**TEXTO PARA LEITURA**
════════════════════

Policiais malaios passam diante da Embaixada da Coreia do Norte, em Kuala Lumpur - Athit Perawongmetha/ Reuters
Policiais malaios passam diante da Embaixada da Coreia do Norte, em Kuala Lumpur Imagem: Athit Perawongmetha/ Reuters

Richard C. Paddock

Em Kuala Lumpur (Malásia)

02/03/2017 10h40

Há anos a Coreia do Norte goza de liberdade para que seus cidadãos visitem, trabalhem e vivam na Malásia, um raro privilégio para um país considerado fora da lei pela maior parte do mundo.

Agora essa liberdade está ameaçada, com a embaixada norte-coreana em um subúrbio de Kuala Lumpur, a capital malaia, no centro de uma investigação de assassinato que está perturbando o cálido relacionamento entre os dois países.

════════════════════

**DADOS FORNECIDOS**
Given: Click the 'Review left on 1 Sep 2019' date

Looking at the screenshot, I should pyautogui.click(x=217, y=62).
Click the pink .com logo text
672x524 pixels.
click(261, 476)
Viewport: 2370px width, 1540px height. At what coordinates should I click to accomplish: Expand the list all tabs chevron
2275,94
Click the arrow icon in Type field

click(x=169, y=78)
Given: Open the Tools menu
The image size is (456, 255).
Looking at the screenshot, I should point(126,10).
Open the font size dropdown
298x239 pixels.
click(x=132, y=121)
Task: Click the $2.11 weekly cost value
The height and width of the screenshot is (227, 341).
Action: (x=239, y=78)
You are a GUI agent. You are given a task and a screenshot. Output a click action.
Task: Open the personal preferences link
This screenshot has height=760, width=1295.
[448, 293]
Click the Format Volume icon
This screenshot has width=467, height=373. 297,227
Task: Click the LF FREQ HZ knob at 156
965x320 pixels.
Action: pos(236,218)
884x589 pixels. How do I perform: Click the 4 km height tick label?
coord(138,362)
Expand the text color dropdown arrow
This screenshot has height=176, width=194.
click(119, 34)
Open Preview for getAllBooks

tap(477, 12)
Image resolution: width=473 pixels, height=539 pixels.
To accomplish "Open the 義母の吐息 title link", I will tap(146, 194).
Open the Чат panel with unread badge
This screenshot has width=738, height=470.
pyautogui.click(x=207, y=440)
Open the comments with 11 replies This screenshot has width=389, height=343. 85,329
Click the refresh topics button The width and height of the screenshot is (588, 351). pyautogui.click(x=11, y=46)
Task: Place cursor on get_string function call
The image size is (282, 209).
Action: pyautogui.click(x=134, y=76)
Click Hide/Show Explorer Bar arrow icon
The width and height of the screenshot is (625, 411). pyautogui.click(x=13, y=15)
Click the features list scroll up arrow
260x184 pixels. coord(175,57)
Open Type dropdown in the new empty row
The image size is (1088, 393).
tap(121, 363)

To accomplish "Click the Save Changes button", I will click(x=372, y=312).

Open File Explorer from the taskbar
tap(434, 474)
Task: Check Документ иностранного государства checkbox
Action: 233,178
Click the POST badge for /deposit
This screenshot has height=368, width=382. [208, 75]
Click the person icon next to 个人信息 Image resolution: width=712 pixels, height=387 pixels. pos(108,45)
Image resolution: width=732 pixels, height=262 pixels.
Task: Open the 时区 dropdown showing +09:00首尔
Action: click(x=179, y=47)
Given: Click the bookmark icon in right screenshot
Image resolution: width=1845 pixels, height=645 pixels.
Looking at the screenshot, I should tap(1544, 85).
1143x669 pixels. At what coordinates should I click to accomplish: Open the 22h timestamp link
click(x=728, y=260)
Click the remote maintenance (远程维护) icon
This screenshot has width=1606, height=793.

════════════════════

**EXERCÍCIO A**
Responda, com base no texto sobre a Coreia do Norte e a Malásia:
(i) Em que data e horário o texto foi publicado?
(ii) Onde fica a embaixada norte-coreana mencionada?
(iii) De que tipo de investigação a embaixada está no centro?
**EXERCÍCIO B**
Redigite o trecho do texto sobre a Coreia do Norte e a Malásia entre "Em Kuala Lumpur (Malásia)" e "parte do mundo.", inclusive.

**RESPOSTA FINAL A**
(i) Em 02/03/2017, às 10h40.
(ii) Em um subúrbio de Kuala Lumpur, a capital malaia.
(iii) De uma investigação de assassinato.

**RESPOSTA FINAL B**
Em Kuala Lumpur (Malásia)

02/03/2017 10h40

Há anos a Coreia do Norte goza de liberdade para que seus cidadãos visitem, trabalhem e vivam na Malásia, um raro privilégio para um país considerado fora da lei pela maior parte do mundo.